The Philadelphia experiment: the story behind the Philadelphia school district's unprecedented move to turn 20 schools over to for-profit operator Edison Schools - Feature
Education Next, Wntr, 2003 by Jay Mathews
GWENCAROL HOLMES, A TALL, SLENDER KANSAN, suppressed a smile whenever angry Philadelphians attacked the track record of her company, Edison Schools. Edison, the New York--based for-profit school management firm, was seen by many in the nation's seventh-largest city as a greedy, slick huckster. Edison's opponents cited the company's failures, such as the two schools Edison had to give up in Holmes's hometown of Wichita.
If Edison failed in Wichita, the critics said, it had no chance in a metropolis like Philly. And so Holmes would have to explain again that she was the principal whose school, Colvin Elementary, had outperformed those two Edison schools in Wichita. But she had succeeded because she was using Edison's methods and because the competition from Edison enabled her to squeeze more resources out of the central office. She was so transformed by the experience that she joined the enemy.
The Wichita school board had resented the idea that it needed an outside company--from NuYawk, no less--to save its worst schools. To assuage its pride, it assigned one of its best principals-- Holmes--to run a school that would use Edison methods and show everybody that the locals were just as good as any bunch of out-of-towners (contradictory as that may sound). The fact that Holmes, the symbol of local resistance, switched to preaching for a tested national approach gives hope to many educators who think private enterprises with track records have a place in the solution of the nation's worst education problems.
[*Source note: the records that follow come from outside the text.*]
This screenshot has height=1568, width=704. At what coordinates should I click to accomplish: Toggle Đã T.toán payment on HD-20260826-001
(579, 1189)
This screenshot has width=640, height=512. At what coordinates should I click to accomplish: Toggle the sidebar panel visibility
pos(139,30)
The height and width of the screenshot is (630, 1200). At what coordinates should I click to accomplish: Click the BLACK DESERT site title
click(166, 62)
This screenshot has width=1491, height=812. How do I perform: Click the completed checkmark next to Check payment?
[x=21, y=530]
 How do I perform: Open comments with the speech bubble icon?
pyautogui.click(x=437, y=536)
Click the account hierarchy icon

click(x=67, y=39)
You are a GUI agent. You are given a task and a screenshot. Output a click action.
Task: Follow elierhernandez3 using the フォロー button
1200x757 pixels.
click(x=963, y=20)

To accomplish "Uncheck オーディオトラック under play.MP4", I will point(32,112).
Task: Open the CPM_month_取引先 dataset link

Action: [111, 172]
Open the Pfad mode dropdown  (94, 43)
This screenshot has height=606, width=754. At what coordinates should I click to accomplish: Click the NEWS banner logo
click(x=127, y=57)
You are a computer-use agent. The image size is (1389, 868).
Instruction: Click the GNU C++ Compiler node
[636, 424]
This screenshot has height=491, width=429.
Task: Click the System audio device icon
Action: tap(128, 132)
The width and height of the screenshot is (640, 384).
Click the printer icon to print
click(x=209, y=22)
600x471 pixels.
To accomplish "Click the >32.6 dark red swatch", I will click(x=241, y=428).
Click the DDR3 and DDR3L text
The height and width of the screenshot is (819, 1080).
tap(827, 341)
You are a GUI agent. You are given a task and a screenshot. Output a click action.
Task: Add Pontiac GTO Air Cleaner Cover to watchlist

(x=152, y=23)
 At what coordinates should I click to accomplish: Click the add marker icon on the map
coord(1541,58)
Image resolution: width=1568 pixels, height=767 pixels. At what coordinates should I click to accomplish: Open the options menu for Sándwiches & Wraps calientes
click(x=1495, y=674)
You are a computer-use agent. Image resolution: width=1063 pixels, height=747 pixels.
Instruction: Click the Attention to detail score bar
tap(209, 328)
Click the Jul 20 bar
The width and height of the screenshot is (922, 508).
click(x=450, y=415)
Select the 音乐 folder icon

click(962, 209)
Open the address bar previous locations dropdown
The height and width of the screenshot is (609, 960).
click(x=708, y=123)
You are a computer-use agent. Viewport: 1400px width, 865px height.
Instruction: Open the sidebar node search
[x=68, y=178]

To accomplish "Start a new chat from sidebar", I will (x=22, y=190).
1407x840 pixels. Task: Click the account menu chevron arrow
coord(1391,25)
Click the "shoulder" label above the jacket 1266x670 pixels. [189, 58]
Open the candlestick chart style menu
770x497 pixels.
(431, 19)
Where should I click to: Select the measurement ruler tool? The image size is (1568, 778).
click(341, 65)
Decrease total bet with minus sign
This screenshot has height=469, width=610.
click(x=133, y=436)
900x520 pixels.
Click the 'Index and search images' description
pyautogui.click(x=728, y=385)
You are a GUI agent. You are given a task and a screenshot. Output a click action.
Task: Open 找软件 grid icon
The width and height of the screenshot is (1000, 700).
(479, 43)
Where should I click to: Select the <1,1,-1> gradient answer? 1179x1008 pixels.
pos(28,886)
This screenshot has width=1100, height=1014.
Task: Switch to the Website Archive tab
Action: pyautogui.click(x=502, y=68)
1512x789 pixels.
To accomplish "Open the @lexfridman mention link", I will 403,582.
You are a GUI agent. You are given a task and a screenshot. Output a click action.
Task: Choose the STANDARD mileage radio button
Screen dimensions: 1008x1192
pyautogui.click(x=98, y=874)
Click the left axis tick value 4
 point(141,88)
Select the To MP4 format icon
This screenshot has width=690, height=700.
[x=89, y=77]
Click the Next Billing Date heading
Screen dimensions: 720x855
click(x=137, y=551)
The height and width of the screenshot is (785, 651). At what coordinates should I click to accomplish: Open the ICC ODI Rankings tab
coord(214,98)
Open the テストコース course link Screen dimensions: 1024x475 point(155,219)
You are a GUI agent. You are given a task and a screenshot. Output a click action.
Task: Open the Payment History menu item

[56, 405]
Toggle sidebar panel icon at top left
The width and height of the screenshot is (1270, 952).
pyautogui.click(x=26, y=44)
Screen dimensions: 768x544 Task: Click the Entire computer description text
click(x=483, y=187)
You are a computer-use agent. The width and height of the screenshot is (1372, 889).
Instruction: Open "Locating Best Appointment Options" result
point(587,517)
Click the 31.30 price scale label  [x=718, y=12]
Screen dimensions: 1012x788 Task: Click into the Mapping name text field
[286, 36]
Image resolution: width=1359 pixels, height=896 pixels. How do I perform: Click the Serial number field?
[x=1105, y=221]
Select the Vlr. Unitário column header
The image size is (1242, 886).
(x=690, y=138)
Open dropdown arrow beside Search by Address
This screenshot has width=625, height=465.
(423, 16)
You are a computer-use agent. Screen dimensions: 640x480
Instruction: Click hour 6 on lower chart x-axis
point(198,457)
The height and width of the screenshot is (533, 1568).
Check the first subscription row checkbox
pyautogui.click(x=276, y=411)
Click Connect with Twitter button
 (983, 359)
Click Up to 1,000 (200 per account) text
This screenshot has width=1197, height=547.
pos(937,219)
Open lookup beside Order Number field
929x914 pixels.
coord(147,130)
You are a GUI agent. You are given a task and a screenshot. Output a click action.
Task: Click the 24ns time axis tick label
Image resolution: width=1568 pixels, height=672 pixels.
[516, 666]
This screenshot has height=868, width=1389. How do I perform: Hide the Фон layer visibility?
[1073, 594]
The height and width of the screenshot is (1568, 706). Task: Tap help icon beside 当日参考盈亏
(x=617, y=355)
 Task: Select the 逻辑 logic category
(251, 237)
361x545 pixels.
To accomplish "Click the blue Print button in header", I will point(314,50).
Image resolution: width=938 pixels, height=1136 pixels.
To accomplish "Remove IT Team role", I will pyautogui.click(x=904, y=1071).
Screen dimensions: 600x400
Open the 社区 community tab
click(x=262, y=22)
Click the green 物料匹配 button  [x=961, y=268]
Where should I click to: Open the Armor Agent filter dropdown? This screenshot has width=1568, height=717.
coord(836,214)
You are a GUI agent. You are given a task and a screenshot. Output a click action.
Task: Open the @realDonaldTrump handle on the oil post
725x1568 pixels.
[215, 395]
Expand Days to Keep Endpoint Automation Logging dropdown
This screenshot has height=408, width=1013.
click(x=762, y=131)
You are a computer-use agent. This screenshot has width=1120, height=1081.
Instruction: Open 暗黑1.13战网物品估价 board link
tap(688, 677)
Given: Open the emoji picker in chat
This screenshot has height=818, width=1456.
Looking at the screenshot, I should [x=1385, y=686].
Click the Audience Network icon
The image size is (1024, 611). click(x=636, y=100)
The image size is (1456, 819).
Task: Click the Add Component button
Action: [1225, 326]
The stakes and the risks for Edison are, of course, far greater in Philadelphia than they were in Wichita. The company's $11.8 million contract to run 20 of the city's worst-performing schools is the largest challenge Edison has ever had in one metropolis. As such, it has the potential to become a referendum not just on Edison but also on privatization as a reform strategy. Moreover, Edison has been hobbled by both the terms of the Philadelphia contract and a run of financial and legal problems. The firm was not assigned the 20 schools it was to manage until April 2002, four months before the new school year, giving it little time to install its program and train school personnel. By then the company's stock price had plummeted (see Figure 1) and it was unclear how much longer Edison could survive without turning a profit. It secured a new round of financing, but on terms highly unfavorable to the company.
The arrival of a new superintendent, former Chicago schools CEO Paul G. Vallas, has made the situation even cloudier, Vallas's insistence on strict accountability and regular testing of all schools fits the Edison model well, but one never knows what will happen when new leadership tries to make its imprint on a school district. Consider this then, whatever Edison's fate, to be a case study of an effort to bring a relatively new and data-based education product to a very old and tired city, an experiment that is taking place in one form or another in nearly every large school district in the country.
At Ridge's Invitation
More than 200,000 students attend the Philadelphia city schools, fewer than 20 percent of them non-Hispanic whites, 78 percent of them from families poor enough to qualify for federally subsidized school lunches. Just before Edison arrived in Philadelphia, the city government had tried to sue the state for more school funding. Mayor John F. Street eventually agreed to put aside the suit in return for negotiations between the city and the state, the state demanding reforms and the city in turn asking for more money to pay for them.
Street, an African-American lawyer who once taught at a city elementary school, is a veteran of Philadelphia's racially tinged politics. Mayor Frank Rizzo was a lightning rod for racial tension in the 1980s. To the present day, politics in Philadelphia still tends to focus on issues of black and white more than in other cities--cities like New York and Los Angeles, where the massive inflow of Latino and Asian immigrants has created a more diverse political scene, But Street was a practical man, willing to overlook old battles if he could persuade the state to help and to defuse the feeling among many African-Americans in Philadelphia that the white power structure in Harrisburg was underfunding and discriminating against their schools.
His negotiations on the funding issue were with Pennsylvania governor Tom Ridge, a popular Republican who had beaten his Democratic opponent almost two to one in 1998. Ridge grew up in Erie and had been an infantryman in Vietnam, As governor, he proposed a voucher program for public school parents whose children were stuck in bad schools. His proposal won the support of some black Philadelphia legislators, but he could not overcome the resistance of the mainly Republican suburbs. Ridge did manage to persuade Street to sign a memorandum of understanding in July 2001 that gave him permission to order an analysis of the financial and educational condition of the school district. The state resisted giving the schools more funds when many observers thought the district was grossly mismanaging its finances and operations. It wanted some kind of assurance, backed by independent research, that any new money would be spent more effectively. Enter Edison Schools.